On my last day in Japan I took a train to Tajimi, a small pottery town north of Nagoya, between Kyoto and Tokyo, in an area that has been producing pottery for many centuries and where the majority of residents are either potters or have something to do with pottery. There I visited with Toshisada Wakao, whose ancestors, many of them potters, go back more than 700 years. Wakao-san is in his 60s and has been making pottery most of his life. Though trained as a production potter, turning out functional pieces—dinner ware and such, for sale in stores—he later developed into a highly acclaimed artist whose stunning work, mainly using a reddish white shino glaze common to the region, has been exhibited at the Smithsonian, New York’s Museum of Modern Art, and the Royal Albert Museum in London, among others. His tea bowls sell for thousands of dollars, and larger pieces for much more.
Wakao is a soft-spoken man with a warm, kindly face and manner. ”My father was a potter,” he explained to me. ”He made tokkuri, sake bottles, for which Tajimi is famous, and other functional ware. After the war, we were very poor and I left school to help my father to make ends meet.”

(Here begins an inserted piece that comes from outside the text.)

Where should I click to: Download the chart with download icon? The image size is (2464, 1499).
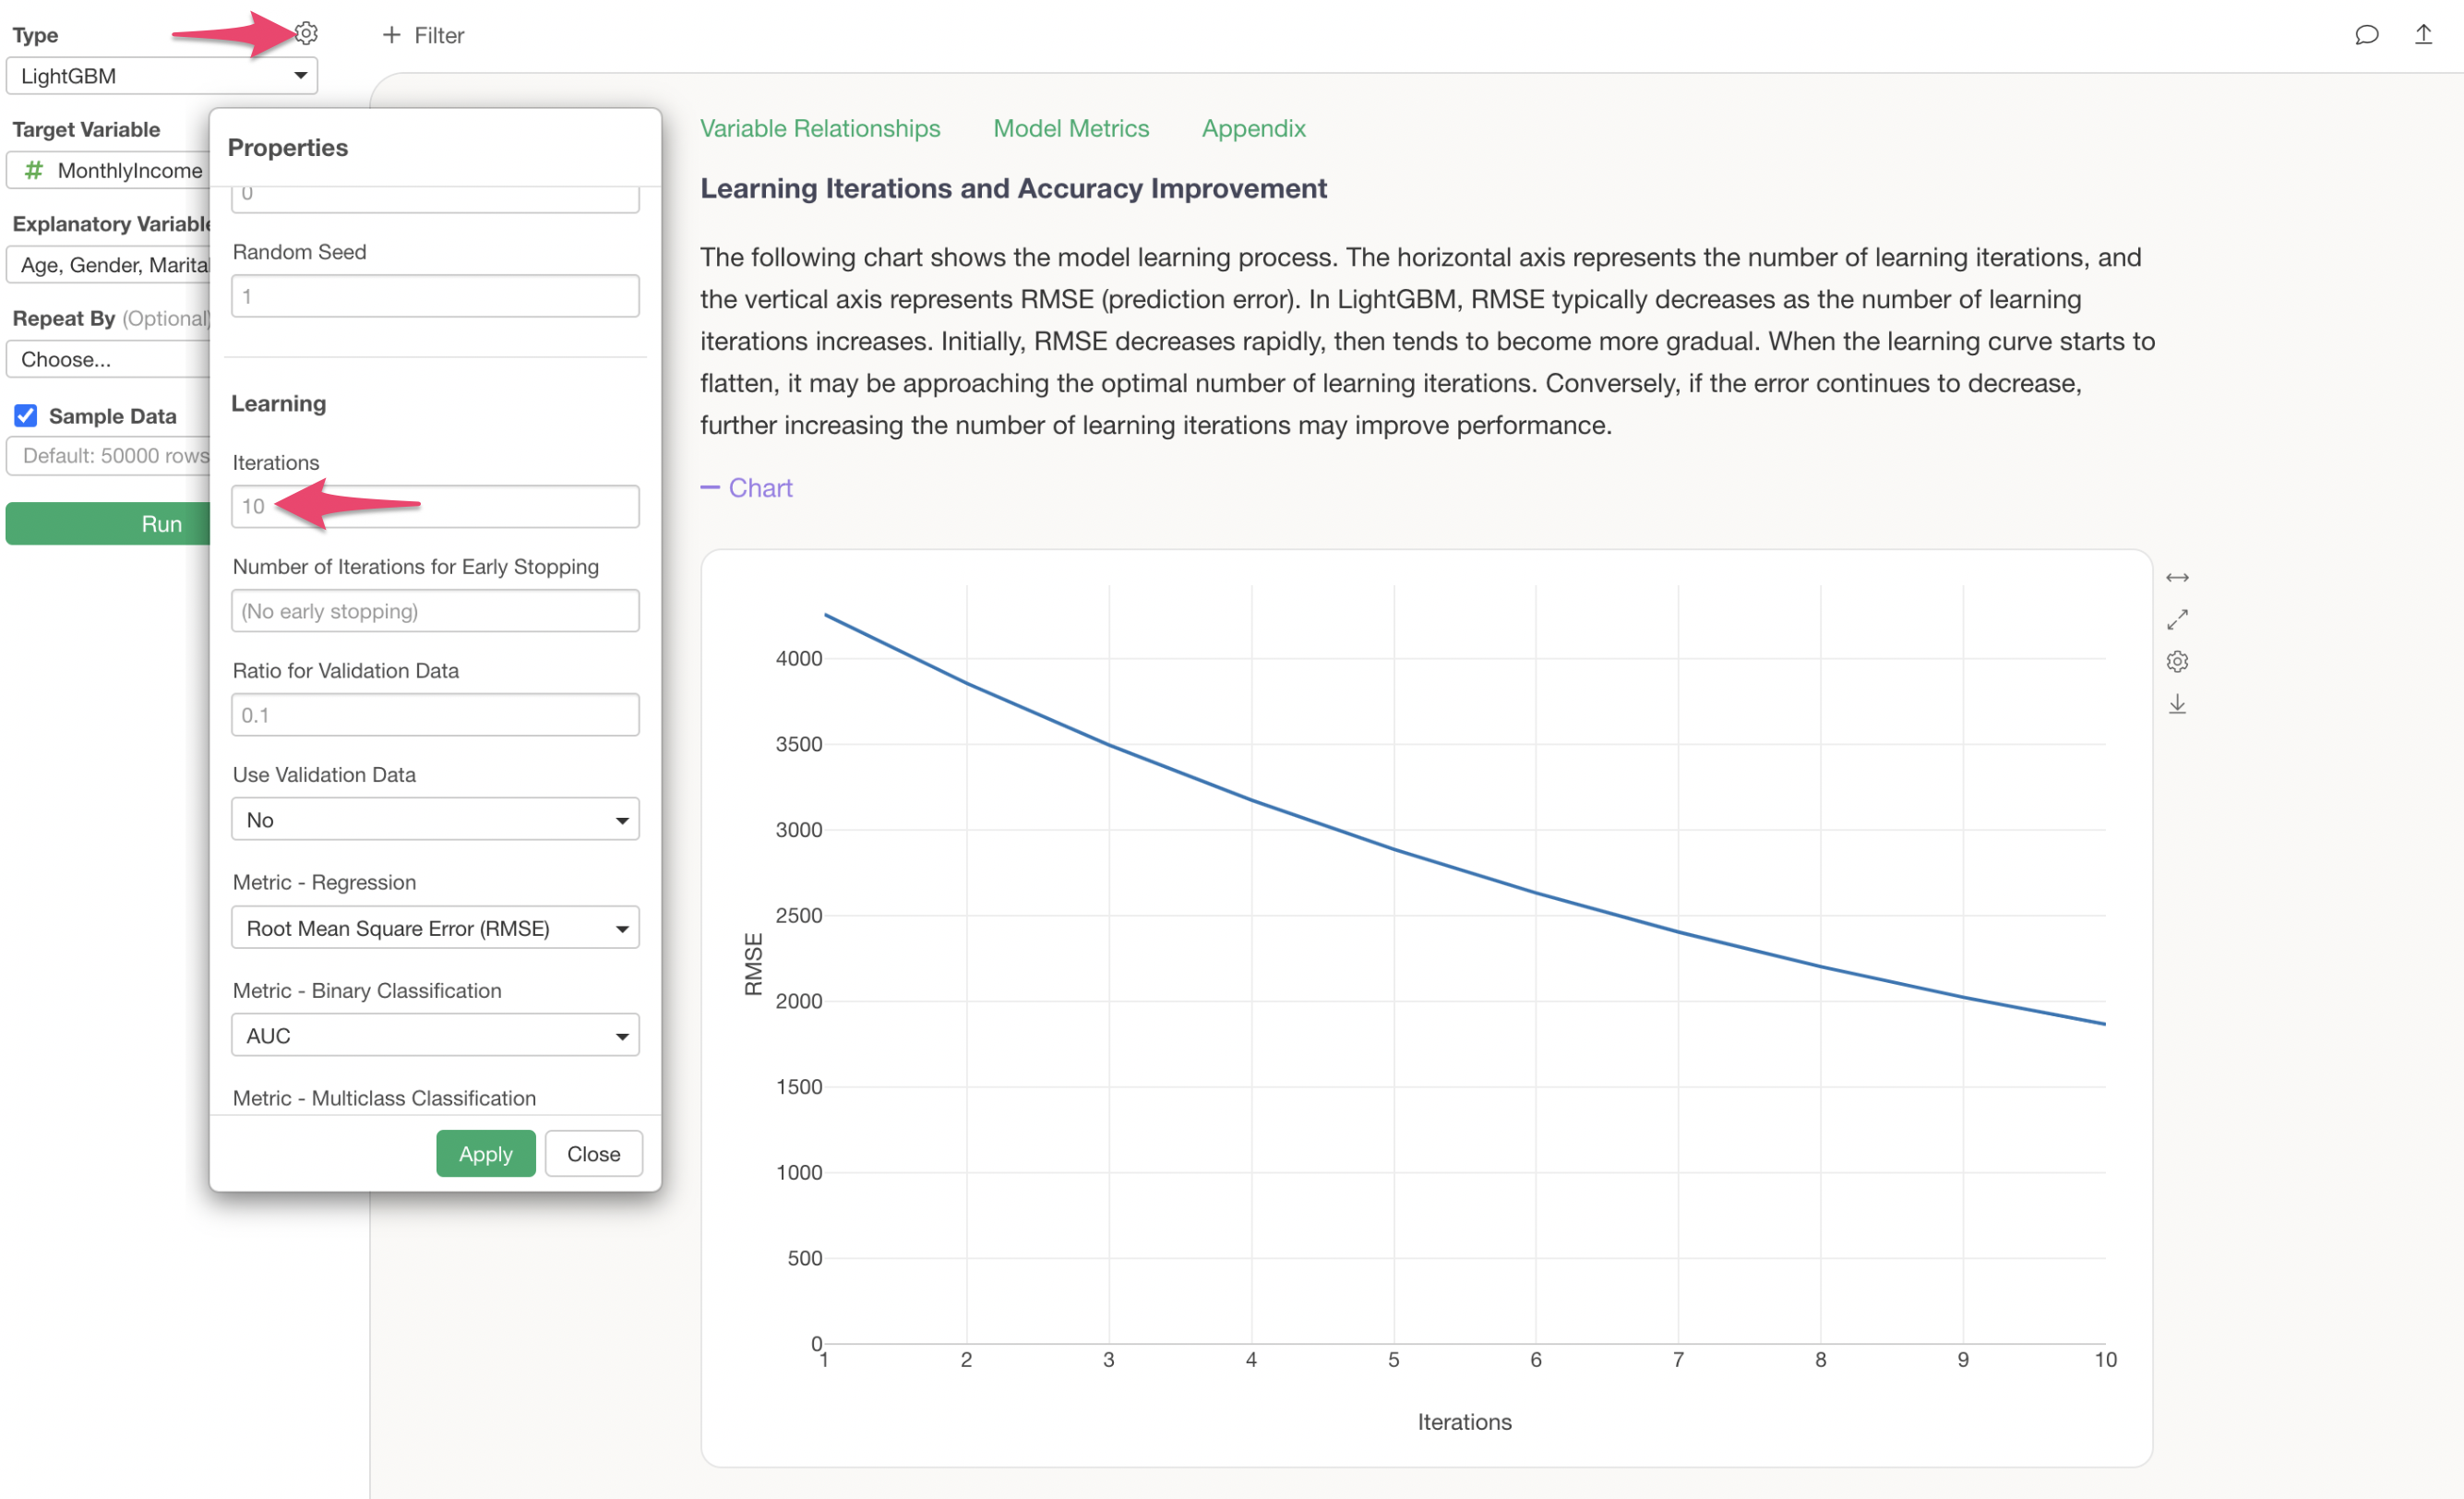(2177, 705)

But Wakao-san had other ambitions—”to make something special,” as he puts it. ”So at night, after working all day with my father, I went back to the studio and made things purely for artistic expression.”
Over the years Wakao has developed a unique approach to his pottery, using wax resist to apply designs on his pots, and firing them for 120 hours in his kiln behind his house. He has been tinkering with the kiln design for more than 30 years now, and feels that he has finally ”got it right—more or less.”
In a book of his work, he has written: ”Peach and chestnut trees bear fruit in three years, persimmon trees in eight. Skill comes in a decade, and art in a lifetime. Pottery takes a lifetime and a half. Pottery making is difficult. I need half of my lifetime in my next existence. It is really difficult.” Though it has taken him much of his life to develop the technical skills to control what he is doing, he quickly admits that when it comes to making pottery, complete control is impossible. ”In the end,” he says, ”we must be humble, and realize that other forces are at work. Nature, clay, stone, fire, and many other things help me do my job.”
When I asked him for a copy of his resume, he told me he didn’t have one. ”I don’t care about—what I’ve done in the past,” he said. ”I only care about what I do now.”